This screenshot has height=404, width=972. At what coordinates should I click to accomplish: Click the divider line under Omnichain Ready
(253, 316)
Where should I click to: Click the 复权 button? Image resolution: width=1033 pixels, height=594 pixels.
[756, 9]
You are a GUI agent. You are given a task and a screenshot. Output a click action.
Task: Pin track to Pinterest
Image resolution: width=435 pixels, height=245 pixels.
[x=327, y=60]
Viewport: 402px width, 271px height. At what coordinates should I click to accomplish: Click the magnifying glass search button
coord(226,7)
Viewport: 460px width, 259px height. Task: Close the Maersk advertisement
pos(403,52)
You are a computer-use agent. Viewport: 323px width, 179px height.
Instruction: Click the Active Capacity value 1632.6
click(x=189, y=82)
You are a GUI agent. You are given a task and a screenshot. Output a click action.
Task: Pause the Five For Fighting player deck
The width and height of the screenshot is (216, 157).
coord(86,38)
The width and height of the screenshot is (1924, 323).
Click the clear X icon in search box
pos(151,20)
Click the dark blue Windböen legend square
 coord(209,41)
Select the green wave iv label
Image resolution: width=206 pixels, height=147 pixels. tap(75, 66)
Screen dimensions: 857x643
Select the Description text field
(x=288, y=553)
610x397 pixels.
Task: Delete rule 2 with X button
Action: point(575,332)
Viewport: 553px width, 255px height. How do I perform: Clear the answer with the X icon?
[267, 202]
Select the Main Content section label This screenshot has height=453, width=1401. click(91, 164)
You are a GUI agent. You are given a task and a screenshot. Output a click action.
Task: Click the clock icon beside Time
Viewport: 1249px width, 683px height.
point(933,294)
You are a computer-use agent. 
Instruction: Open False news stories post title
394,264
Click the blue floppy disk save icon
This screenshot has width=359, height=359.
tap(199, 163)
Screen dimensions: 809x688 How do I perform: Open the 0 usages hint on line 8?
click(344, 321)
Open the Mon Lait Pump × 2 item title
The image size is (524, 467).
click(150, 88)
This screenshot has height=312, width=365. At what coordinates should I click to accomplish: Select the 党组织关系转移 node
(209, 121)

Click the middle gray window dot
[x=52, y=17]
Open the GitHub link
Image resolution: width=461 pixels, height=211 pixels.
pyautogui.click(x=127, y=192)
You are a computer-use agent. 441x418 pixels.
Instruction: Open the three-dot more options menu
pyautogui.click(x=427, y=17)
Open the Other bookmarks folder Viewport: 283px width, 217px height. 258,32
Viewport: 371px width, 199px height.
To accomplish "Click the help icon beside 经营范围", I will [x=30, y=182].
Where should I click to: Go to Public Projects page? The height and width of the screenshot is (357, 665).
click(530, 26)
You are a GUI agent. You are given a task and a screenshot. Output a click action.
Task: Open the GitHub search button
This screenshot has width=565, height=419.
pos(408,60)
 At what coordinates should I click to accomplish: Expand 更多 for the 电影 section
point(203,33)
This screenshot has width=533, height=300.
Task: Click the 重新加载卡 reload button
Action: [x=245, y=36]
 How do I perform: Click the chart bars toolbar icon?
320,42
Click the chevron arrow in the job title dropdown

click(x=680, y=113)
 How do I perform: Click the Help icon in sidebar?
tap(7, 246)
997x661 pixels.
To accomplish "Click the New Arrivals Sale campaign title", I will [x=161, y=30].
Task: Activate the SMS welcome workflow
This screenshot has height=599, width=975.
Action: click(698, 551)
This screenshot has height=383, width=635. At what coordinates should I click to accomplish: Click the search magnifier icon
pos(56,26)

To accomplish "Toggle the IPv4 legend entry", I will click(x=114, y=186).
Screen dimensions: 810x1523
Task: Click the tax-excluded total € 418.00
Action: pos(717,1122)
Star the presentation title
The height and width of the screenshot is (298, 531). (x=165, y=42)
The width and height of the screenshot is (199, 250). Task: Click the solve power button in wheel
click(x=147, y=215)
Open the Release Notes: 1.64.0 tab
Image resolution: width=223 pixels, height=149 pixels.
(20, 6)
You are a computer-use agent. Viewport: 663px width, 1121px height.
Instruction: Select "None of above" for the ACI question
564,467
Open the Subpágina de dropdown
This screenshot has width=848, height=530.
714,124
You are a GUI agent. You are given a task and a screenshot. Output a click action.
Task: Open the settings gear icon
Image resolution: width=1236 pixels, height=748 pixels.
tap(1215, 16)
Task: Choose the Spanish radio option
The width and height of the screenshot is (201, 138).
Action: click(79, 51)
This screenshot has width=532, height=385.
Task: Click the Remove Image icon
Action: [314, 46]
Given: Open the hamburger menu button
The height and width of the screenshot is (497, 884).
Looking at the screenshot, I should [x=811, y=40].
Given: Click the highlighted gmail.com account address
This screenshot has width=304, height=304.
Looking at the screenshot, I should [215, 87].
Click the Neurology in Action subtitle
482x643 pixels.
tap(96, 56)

> [Instructions to follow]: All records above are to be printed exactly, with nothing omitted.

> [Output of the task]:
This screenshot has height=404, width=972. At what coordinates should I click to accomplish: Click the divider line under Omnichain Ready
(253, 316)
Where should I click to: Click the 复权 button? Image resolution: width=1033 pixels, height=594 pixels.
[756, 9]
You are a GUI agent. You are given a task and a screenshot. Output a click action.
Task: Pin track to Pinterest
Image resolution: width=435 pixels, height=245 pixels.
[x=327, y=60]
Viewport: 402px width, 271px height. At what coordinates should I click to accomplish: Click the magnifying glass search button
coord(226,7)
Viewport: 460px width, 259px height. Task: Close the Maersk advertisement
pos(403,52)
You are a computer-use agent. Viewport: 323px width, 179px height.
Instruction: Click the Active Capacity value 1632.6
click(x=189, y=82)
You are a GUI agent. You are given a task and a screenshot. Output a click action.
Task: Pause the Five For Fighting player deck
The width and height of the screenshot is (216, 157).
coord(86,38)
The width and height of the screenshot is (1924, 323).
Click the clear X icon in search box
pos(151,20)
Click the dark blue Windböen legend square
 coord(209,41)
Select the green wave iv label
Image resolution: width=206 pixels, height=147 pixels. tap(75, 66)
Screen dimensions: 857x643
Select the Description text field
(x=288, y=553)
610x397 pixels.
Task: Delete rule 2 with X button
Action: point(575,332)
Viewport: 553px width, 255px height. How do I perform: Clear the answer with the X icon?
[267, 202]
Select the Main Content section label This screenshot has height=453, width=1401. click(91, 164)
You are a GUI agent. You are given a task and a screenshot. Output a click action.
Task: Click the clock icon beside Time
Viewport: 1249px width, 683px height.
point(933,294)
You are a computer-use agent. 
Instruction: Open False news stories post title
394,264
Click the blue floppy disk save icon
This screenshot has width=359, height=359.
tap(199, 163)
Screen dimensions: 809x688 How do I perform: Open the 0 usages hint on line 8?
click(344, 321)
Open the Mon Lait Pump × 2 item title
The image size is (524, 467).
click(150, 88)
This screenshot has height=312, width=365. At what coordinates should I click to accomplish: Select the 党组织关系转移 node
(209, 121)

Click the middle gray window dot
[x=52, y=17]
Open the GitHub link
Image resolution: width=461 pixels, height=211 pixels.
pyautogui.click(x=127, y=192)
You are a computer-use agent. 441x418 pixels.
Instruction: Open the three-dot more options menu
pyautogui.click(x=427, y=17)
Open the Other bookmarks folder Viewport: 283px width, 217px height. 258,32
Viewport: 371px width, 199px height.
To accomplish "Click the help icon beside 经营范围", I will [x=30, y=182].
Where should I click to: Go to Public Projects page? The height and width of the screenshot is (357, 665).
click(530, 26)
You are a GUI agent. You are given a task and a screenshot. Output a click action.
Task: Open the GitHub search button
This screenshot has width=565, height=419.
pos(408,60)
 At what coordinates should I click to accomplish: Expand 更多 for the 电影 section
point(203,33)
This screenshot has width=533, height=300.
Task: Click the 重新加载卡 reload button
Action: [x=245, y=36]
 How do I perform: Click the chart bars toolbar icon?
320,42
Click the chevron arrow in the job title dropdown

click(x=680, y=113)
 How do I perform: Click the Help icon in sidebar?
tap(7, 246)
997x661 pixels.
To accomplish "Click the New Arrivals Sale campaign title", I will [x=161, y=30].
Task: Activate the SMS welcome workflow
This screenshot has height=599, width=975.
Action: click(698, 551)
This screenshot has height=383, width=635. At what coordinates should I click to accomplish: Click the search magnifier icon
pos(56,26)

To accomplish "Toggle the IPv4 legend entry", I will click(x=114, y=186).
Screen dimensions: 810x1523
Task: Click the tax-excluded total € 418.00
Action: pos(717,1122)
Star the presentation title
The height and width of the screenshot is (298, 531). (x=165, y=42)
The width and height of the screenshot is (199, 250). Task: Click the solve power button in wheel
click(x=147, y=215)
Open the Release Notes: 1.64.0 tab
Image resolution: width=223 pixels, height=149 pixels.
(20, 6)
You are a computer-use agent. Viewport: 663px width, 1121px height.
Instruction: Select "None of above" for the ACI question
564,467
Open the Subpágina de dropdown
This screenshot has width=848, height=530.
714,124
You are a GUI agent. You are given a task and a screenshot. Output a click action.
Task: Open the settings gear icon
Image resolution: width=1236 pixels, height=748 pixels.
tap(1215, 16)
Task: Choose the Spanish radio option
The width and height of the screenshot is (201, 138).
Action: click(79, 51)
This screenshot has width=532, height=385.
Task: Click the Remove Image icon
Action: [314, 46]
Given: Open the hamburger menu button
The height and width of the screenshot is (497, 884).
Looking at the screenshot, I should [x=811, y=40].
Given: Click the highlighted gmail.com account address
This screenshot has width=304, height=304.
Looking at the screenshot, I should [215, 87].
Click the Neurology in Action subtitle
482x643 pixels.
tap(96, 56)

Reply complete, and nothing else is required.